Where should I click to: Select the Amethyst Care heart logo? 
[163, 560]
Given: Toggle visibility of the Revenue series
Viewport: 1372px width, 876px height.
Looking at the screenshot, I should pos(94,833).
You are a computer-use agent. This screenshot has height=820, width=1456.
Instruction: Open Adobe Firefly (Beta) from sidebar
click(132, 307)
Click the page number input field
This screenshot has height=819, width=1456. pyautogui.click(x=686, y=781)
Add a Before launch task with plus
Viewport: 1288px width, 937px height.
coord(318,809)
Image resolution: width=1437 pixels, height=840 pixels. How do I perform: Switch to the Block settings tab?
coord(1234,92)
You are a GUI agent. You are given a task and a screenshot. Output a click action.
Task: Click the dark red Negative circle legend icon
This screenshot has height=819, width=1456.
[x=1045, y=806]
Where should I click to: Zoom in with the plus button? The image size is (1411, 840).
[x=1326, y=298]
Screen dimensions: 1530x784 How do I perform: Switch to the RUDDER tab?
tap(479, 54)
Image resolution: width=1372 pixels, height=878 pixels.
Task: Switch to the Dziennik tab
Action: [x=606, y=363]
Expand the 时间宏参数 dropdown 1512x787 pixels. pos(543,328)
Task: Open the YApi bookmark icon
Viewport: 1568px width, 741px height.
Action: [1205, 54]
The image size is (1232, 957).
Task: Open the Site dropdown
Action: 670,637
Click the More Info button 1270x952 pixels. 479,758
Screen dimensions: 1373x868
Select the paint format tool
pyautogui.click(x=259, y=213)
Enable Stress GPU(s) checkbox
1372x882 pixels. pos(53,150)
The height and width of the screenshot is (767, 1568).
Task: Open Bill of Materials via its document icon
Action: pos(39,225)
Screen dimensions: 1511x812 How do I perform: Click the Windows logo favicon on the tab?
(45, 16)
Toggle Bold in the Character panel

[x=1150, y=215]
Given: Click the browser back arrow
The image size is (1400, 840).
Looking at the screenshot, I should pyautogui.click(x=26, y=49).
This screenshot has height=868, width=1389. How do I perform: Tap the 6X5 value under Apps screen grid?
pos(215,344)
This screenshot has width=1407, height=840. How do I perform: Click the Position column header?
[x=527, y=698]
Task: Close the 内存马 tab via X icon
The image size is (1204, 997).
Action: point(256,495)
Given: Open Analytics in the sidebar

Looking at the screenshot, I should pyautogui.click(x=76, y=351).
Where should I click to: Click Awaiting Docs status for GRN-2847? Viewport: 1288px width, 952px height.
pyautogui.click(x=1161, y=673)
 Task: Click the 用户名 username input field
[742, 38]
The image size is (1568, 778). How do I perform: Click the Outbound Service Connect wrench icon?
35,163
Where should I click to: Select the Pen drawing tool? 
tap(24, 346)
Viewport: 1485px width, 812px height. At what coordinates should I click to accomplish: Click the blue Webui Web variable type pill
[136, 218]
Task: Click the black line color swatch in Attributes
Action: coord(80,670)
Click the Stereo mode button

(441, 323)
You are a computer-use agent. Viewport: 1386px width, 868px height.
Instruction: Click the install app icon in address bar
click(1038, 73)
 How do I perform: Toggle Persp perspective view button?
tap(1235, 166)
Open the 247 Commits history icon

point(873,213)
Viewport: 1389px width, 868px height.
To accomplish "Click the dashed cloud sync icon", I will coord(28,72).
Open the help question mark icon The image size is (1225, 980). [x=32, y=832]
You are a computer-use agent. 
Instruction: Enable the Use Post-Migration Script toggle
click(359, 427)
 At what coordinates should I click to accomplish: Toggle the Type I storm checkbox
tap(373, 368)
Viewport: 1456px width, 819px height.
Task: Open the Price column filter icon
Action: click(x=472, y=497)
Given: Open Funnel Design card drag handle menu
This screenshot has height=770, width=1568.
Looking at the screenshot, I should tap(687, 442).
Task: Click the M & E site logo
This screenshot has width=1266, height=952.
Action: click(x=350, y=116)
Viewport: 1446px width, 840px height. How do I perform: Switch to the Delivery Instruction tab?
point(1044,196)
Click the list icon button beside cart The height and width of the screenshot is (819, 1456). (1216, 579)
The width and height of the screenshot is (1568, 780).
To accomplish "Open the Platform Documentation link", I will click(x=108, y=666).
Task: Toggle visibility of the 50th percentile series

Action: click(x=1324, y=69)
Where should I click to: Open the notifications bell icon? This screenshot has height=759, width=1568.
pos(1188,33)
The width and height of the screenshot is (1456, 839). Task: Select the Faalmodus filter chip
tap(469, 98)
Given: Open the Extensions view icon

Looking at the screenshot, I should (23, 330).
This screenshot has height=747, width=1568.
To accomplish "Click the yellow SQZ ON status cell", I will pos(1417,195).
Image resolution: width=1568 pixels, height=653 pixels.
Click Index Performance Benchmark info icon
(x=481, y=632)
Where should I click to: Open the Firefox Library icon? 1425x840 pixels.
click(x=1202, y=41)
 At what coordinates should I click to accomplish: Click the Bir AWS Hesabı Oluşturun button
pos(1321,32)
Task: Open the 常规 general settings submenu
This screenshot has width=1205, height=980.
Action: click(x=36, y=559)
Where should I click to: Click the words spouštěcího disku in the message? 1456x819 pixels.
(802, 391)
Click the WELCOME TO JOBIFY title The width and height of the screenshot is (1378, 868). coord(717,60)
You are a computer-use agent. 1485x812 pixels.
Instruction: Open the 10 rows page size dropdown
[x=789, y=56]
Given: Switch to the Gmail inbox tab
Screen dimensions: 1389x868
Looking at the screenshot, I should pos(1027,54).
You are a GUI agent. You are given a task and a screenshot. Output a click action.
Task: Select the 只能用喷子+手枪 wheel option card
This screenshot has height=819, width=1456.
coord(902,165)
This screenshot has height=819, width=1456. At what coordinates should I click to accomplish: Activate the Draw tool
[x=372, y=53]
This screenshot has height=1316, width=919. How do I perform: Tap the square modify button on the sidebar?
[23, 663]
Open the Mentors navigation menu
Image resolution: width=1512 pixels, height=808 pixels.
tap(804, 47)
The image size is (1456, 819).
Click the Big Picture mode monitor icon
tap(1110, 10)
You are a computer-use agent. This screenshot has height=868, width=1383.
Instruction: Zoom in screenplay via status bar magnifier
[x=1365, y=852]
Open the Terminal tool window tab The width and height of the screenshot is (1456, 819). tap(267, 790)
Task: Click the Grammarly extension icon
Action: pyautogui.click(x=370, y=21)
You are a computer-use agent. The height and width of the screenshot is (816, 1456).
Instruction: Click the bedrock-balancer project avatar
──────
• [What is needed]
Transcribe the records. Keep every word exactly as it stands.

• [Answer below]
Where should I click to: Select the Amethyst Care heart logo? 
[163, 560]
Given: Toggle visibility of the Revenue series
Viewport: 1372px width, 876px height.
Looking at the screenshot, I should pos(94,833).
You are a computer-use agent. This screenshot has height=820, width=1456.
Instruction: Open Adobe Firefly (Beta) from sidebar
click(132, 307)
Click the page number input field
This screenshot has height=819, width=1456. pyautogui.click(x=686, y=781)
Add a Before launch task with plus
Viewport: 1288px width, 937px height.
coord(318,809)
Image resolution: width=1437 pixels, height=840 pixels. How do I perform: Switch to the Block settings tab?
coord(1234,92)
You are a GUI agent. You are given a task and a screenshot. Output a click action.
Task: Click the dark red Negative circle legend icon
This screenshot has height=819, width=1456.
[x=1045, y=806]
Where should I click to: Zoom in with the plus button? The image size is (1411, 840).
[x=1326, y=298]
Screen dimensions: 1530x784 How do I perform: Switch to the RUDDER tab?
tap(479, 54)
Image resolution: width=1372 pixels, height=878 pixels.
Task: Switch to the Dziennik tab
Action: [x=606, y=363]
Expand the 时间宏参数 dropdown 1512x787 pixels. pos(543,328)
Task: Open the YApi bookmark icon
Viewport: 1568px width, 741px height.
Action: [1205, 54]
The image size is (1232, 957).
Task: Open the Site dropdown
Action: 670,637
Click the More Info button 1270x952 pixels. 479,758
Screen dimensions: 1373x868
Select the paint format tool
pyautogui.click(x=259, y=213)
Enable Stress GPU(s) checkbox
1372x882 pixels. pos(53,150)
The height and width of the screenshot is (767, 1568).
Task: Open Bill of Materials via its document icon
Action: pos(39,225)
Screen dimensions: 1511x812 How do I perform: Click the Windows logo favicon on the tab?
(45, 16)
Toggle Bold in the Character panel

[x=1150, y=215]
Given: Click the browser back arrow
The image size is (1400, 840).
Looking at the screenshot, I should pyautogui.click(x=26, y=49).
This screenshot has height=868, width=1389. How do I perform: Tap the 6X5 value under Apps screen grid?
pos(215,344)
This screenshot has width=1407, height=840. How do I perform: Click the Position column header?
[x=527, y=698]
Task: Close the 内存马 tab via X icon
The image size is (1204, 997).
Action: point(256,495)
Given: Open Analytics in the sidebar

Looking at the screenshot, I should pyautogui.click(x=76, y=351).
Where should I click to: Click Awaiting Docs status for GRN-2847? Viewport: 1288px width, 952px height.
pyautogui.click(x=1161, y=673)
 Task: Click the 用户名 username input field
[742, 38]
The image size is (1568, 778). How do I perform: Click the Outbound Service Connect wrench icon?
35,163
Where should I click to: Select the Pen drawing tool? 
tap(24, 346)
Viewport: 1485px width, 812px height. At what coordinates should I click to accomplish: Click the blue Webui Web variable type pill
[136, 218]
Task: Click the black line color swatch in Attributes
Action: coord(80,670)
Click the Stereo mode button

(441, 323)
You are a computer-use agent. Viewport: 1386px width, 868px height.
Instruction: Click the install app icon in address bar
click(1038, 73)
 How do I perform: Toggle Persp perspective view button?
tap(1235, 166)
Open the 247 Commits history icon

point(873,213)
Viewport: 1389px width, 868px height.
To accomplish "Click the dashed cloud sync icon", I will coord(28,72).
Open the help question mark icon The image size is (1225, 980). [x=32, y=832]
You are a computer-use agent. 
Instruction: Enable the Use Post-Migration Script toggle
click(359, 427)
 At what coordinates should I click to accomplish: Toggle the Type I storm checkbox
tap(373, 368)
Viewport: 1456px width, 819px height.
Task: Open the Price column filter icon
Action: click(x=472, y=497)
Given: Open Funnel Design card drag handle menu
This screenshot has height=770, width=1568.
Looking at the screenshot, I should tap(687, 442).
Task: Click the M & E site logo
This screenshot has width=1266, height=952.
Action: click(x=350, y=116)
Viewport: 1446px width, 840px height. How do I perform: Switch to the Delivery Instruction tab?
point(1044,196)
Click the list icon button beside cart The height and width of the screenshot is (819, 1456). (1216, 579)
The width and height of the screenshot is (1568, 780).
To accomplish "Open the Platform Documentation link", I will click(x=108, y=666).
Task: Toggle visibility of the 50th percentile series

Action: click(x=1324, y=69)
Where should I click to: Open the notifications bell icon? This screenshot has height=759, width=1568.
pos(1188,33)
The width and height of the screenshot is (1456, 839). Task: Select the Faalmodus filter chip
tap(469, 98)
Given: Open the Extensions view icon

Looking at the screenshot, I should (23, 330).
This screenshot has height=747, width=1568.
To accomplish "Click the yellow SQZ ON status cell", I will pos(1417,195).
Image resolution: width=1568 pixels, height=653 pixels.
Click Index Performance Benchmark info icon
(x=481, y=632)
Where should I click to: Open the Firefox Library icon? 1425x840 pixels.
click(x=1202, y=41)
 At what coordinates should I click to accomplish: Click the Bir AWS Hesabı Oluşturun button
pos(1321,32)
Task: Open the 常规 general settings submenu
This screenshot has width=1205, height=980.
Action: click(x=36, y=559)
Where should I click to: Click the words spouštěcího disku in the message? 1456x819 pixels.
(802, 391)
Click the WELCOME TO JOBIFY title The width and height of the screenshot is (1378, 868). coord(717,60)
You are a computer-use agent. 1485x812 pixels.
Instruction: Open the 10 rows page size dropdown
[x=789, y=56]
Given: Switch to the Gmail inbox tab
Screen dimensions: 1389x868
Looking at the screenshot, I should pos(1027,54).
You are a GUI agent. You are given a task and a screenshot. Output a click action.
Task: Select the 只能用喷子+手枪 wheel option card
This screenshot has height=819, width=1456.
coord(902,165)
This screenshot has height=819, width=1456. At what coordinates should I click to accomplish: Activate the Draw tool
[x=372, y=53]
This screenshot has height=1316, width=919. How do I perform: Tap the square modify button on the sidebar?
[23, 663]
Open the Mentors navigation menu
Image resolution: width=1512 pixels, height=808 pixels.
tap(804, 47)
The image size is (1456, 819).
Click the Big Picture mode monitor icon
tap(1110, 10)
You are a computer-use agent. This screenshot has height=868, width=1383.
Instruction: Zoom in screenplay via status bar magnifier
[x=1365, y=852]
Open the Terminal tool window tab The width and height of the screenshot is (1456, 819). tap(267, 790)
Task: Click the Grammarly extension icon
Action: pyautogui.click(x=370, y=21)
You are a computer-use agent. The height and width of the screenshot is (816, 1456).
Instruction: Click the bedrock-balancer project avatar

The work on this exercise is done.